The program is one of over two dozen city- and community-led efforts to reduce violence across California that receive funding from the California Violence Intervention and Prevention (CalVIP) grant program. The state is a national leader in funding community-based violence prevention efforts that rely on targeting individuals at highest risk of violence rather than over-policing vulnerable communities and contributing to mass incarceration.
Street Outreach Workers Are on the Frontlines of Two Crises
In June 2019, California Governor Gavin Newsom signed a budget allocating an unprecedented $30 million for CalVIP. Last week, Governor Newsom protected the prior year’s investment and allocated an additional $9 million in competitive matching grants to CalVIP, demonstrating that the state is committed to funding community-based responses to gun violence.
California is one of a growing number of states, including Illinois, New Jersey, New York, Maryland, Virginia, and Washington plus the District of Columbia, prioritizing community-based intervention initiatives even as they face mounting budget shortfalls. Leaders in these states recognize the critical need to keep frontline street outreach workers on the job as they keep the peace and heal communities at the forefront of two public health crises: COVID-19 and gun violence.
While crime rates in some cities have decreased during the pandemic, in others, shootings and homicide rates continue to rise. Black and Brown communities disproportionately impacted by the virus and community violence also face the injustices of reduced access to healthcare and a legal system that consistently fails Black and Brown victims of violence.
Before this crisis hit, law enforcement agencies in cities across the nation were already unable to make an arrest in a majority of shootings involving victims of color. When police are not able or trusted to bring legal justice to mourning communities, a desperate and traumatized few may turn to vigilante retaliatory violence instead, contributing to rising crime rates.

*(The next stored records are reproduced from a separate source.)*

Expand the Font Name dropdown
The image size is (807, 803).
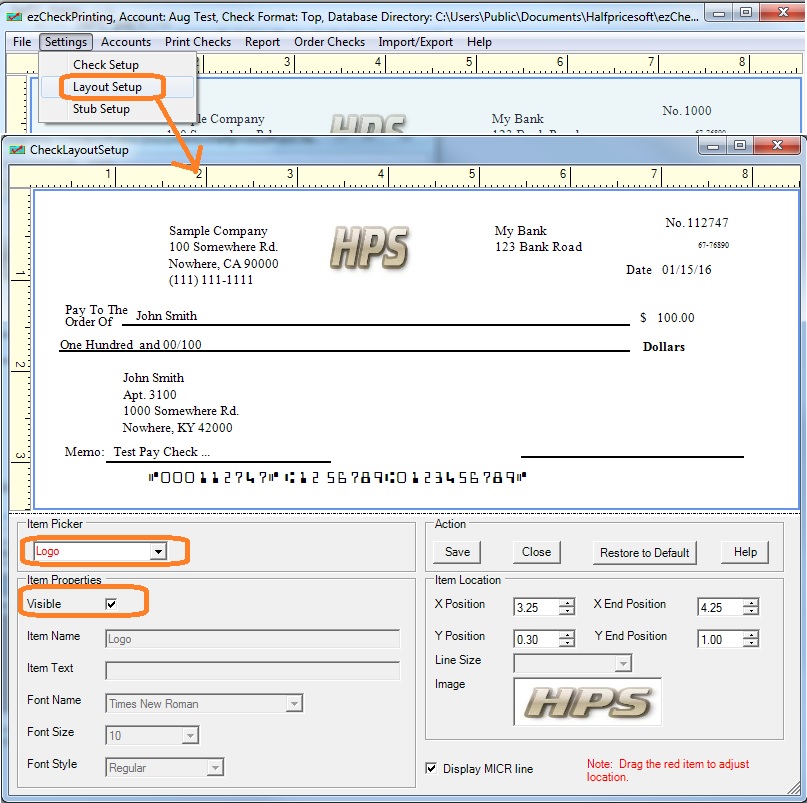[x=293, y=704]
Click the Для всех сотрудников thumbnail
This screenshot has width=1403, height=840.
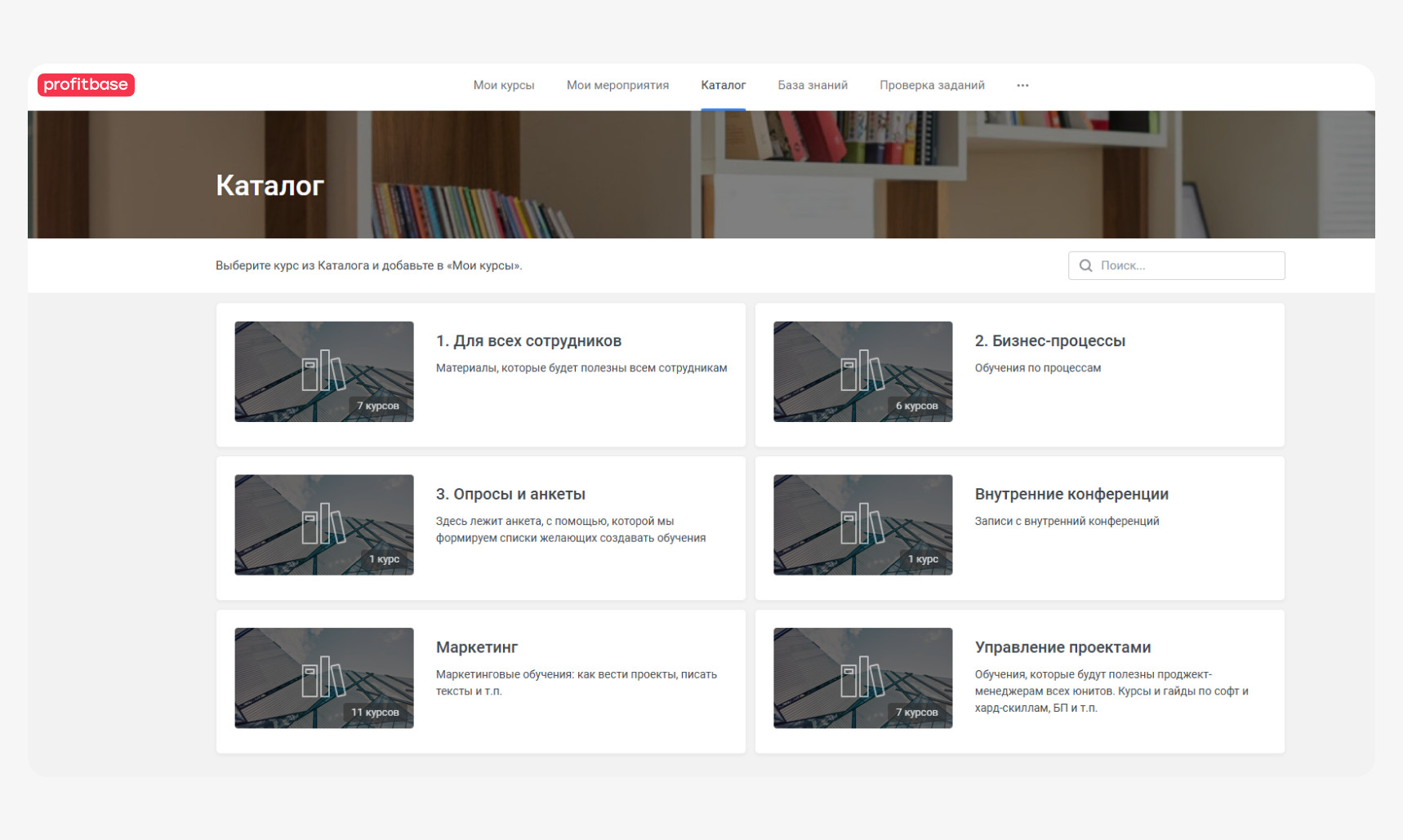click(x=323, y=371)
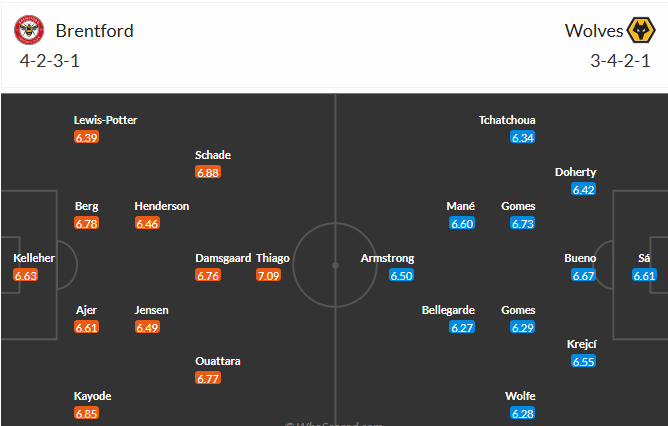The image size is (668, 426).
Task: Select Thiago's 7.09 rating badge
Action: tap(268, 275)
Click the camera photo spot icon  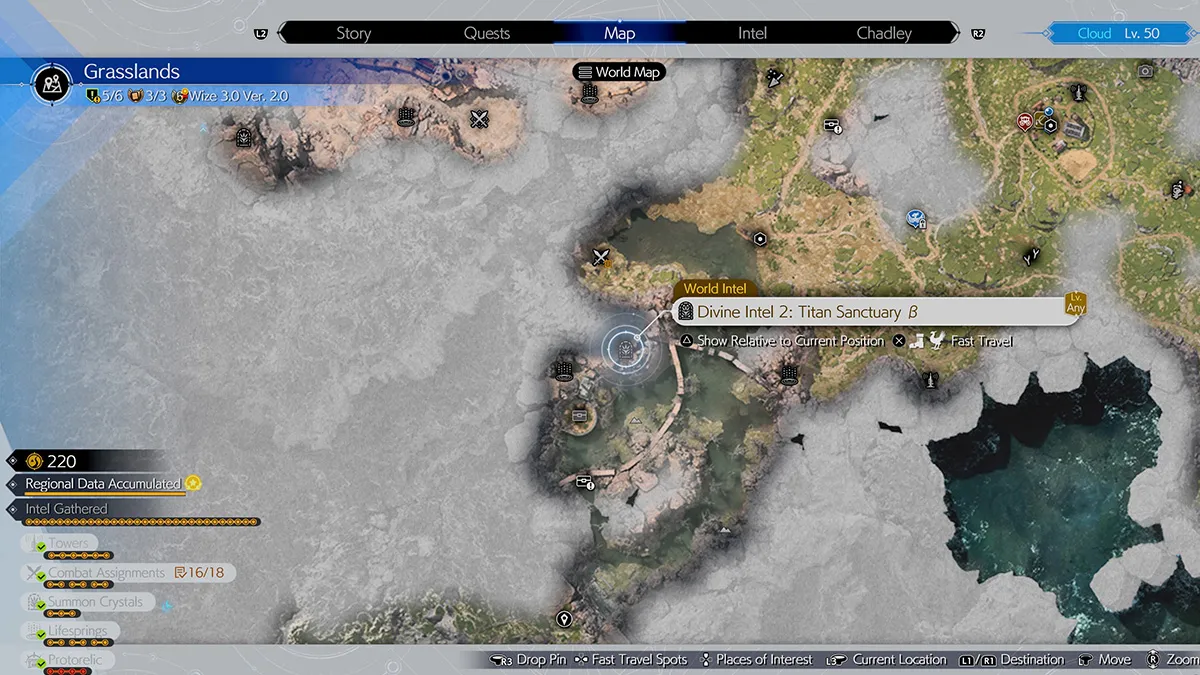coord(1146,72)

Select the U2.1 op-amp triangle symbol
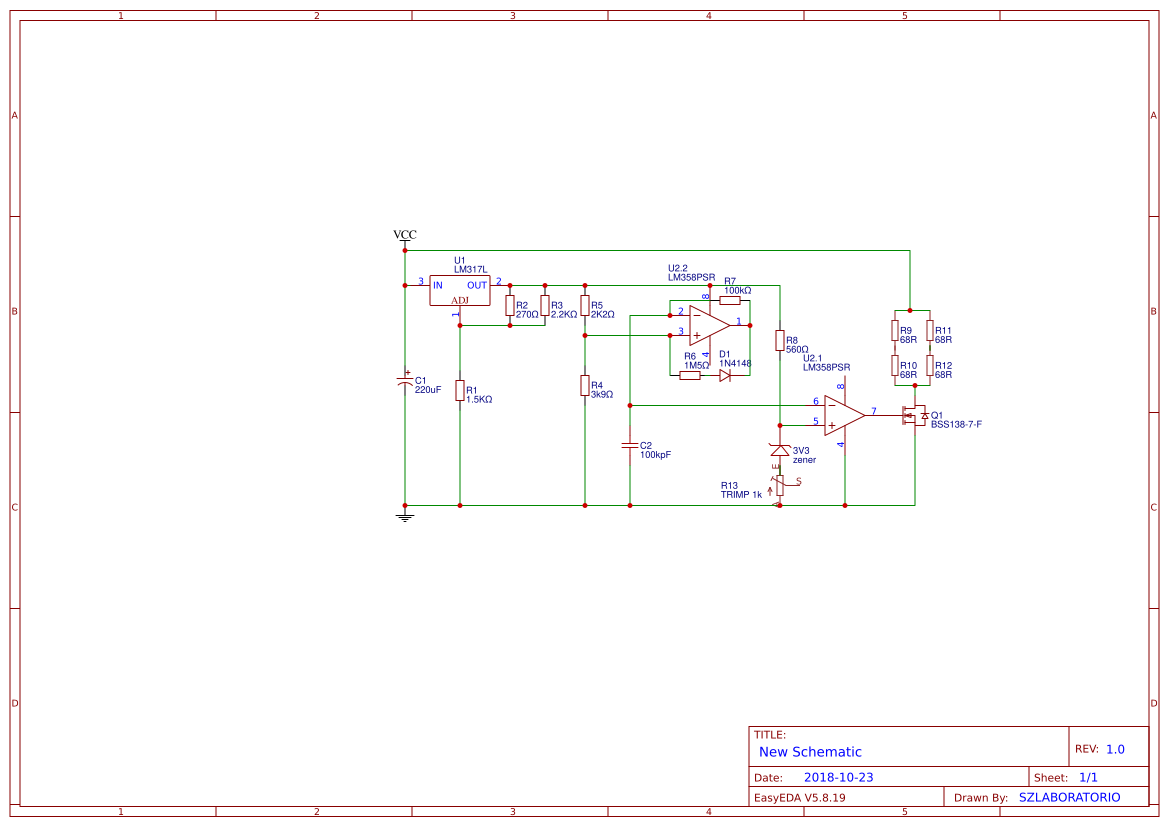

The need for trusted violence prevention professionals is growing, as are the dangers they face when working to support their communities.
These trained professionals skillfully defuse potentially violent situations, help protect people at highest risk of violent injury, and disrupt cycles of retaliatory violence. Violence prevention professionals provide a range of direct and targeted support services including conflict mediation, case management, trauma-informed mentoring, cognitive behavioral therapy, employment training, and access to basic necessities.
The Success of CalVIP in California Communities
Programs funded by CalVIP are credited with reducing homicides by 34–79% and have helped make CalVIP a national model for violence prevention. A 2019 report by Giffords Law Center, A Case Study in Hope: Lessons From Oakland’s Remarkable Reduction in Gun Violence, shines a light on Oakland’s successful citywide gun violence reduction strategy.
In March, Giffords Law Center helped organize a series of events in Oakland with community activists, where we were joined by Steph Curry, Klay Thompson, and Coach Steve Kerr of the Golden State Warriors, to highlight Oakland’s success and advocate for continued funding of Oakland Ceasefire.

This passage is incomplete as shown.